▸ **What is needed**: Give the number of lines below that contain "miércoles", with no other output.

──────────────────────────────

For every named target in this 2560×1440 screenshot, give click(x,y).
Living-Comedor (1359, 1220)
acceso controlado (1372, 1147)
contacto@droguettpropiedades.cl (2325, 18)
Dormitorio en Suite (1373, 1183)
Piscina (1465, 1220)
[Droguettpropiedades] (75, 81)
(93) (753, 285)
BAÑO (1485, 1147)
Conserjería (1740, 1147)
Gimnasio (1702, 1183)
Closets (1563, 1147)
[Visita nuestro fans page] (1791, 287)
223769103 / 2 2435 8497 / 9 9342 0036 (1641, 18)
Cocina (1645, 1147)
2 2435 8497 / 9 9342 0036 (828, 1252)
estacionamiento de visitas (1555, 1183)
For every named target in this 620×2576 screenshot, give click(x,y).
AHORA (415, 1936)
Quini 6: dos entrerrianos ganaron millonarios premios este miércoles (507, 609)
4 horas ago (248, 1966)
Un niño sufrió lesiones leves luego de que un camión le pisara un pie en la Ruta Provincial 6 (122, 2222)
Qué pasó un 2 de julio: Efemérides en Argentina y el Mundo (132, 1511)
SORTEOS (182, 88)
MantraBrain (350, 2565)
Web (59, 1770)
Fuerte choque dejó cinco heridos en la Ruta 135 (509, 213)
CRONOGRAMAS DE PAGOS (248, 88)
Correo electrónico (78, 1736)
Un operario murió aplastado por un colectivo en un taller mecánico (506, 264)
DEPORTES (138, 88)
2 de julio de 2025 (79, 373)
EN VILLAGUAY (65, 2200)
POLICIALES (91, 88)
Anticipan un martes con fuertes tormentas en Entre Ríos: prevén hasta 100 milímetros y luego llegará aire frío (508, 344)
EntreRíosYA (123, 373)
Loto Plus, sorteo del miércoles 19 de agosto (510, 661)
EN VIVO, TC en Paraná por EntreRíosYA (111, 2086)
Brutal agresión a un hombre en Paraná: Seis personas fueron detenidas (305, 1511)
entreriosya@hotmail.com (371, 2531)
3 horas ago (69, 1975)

──────────────────────────────

▸ **Answer section**: 2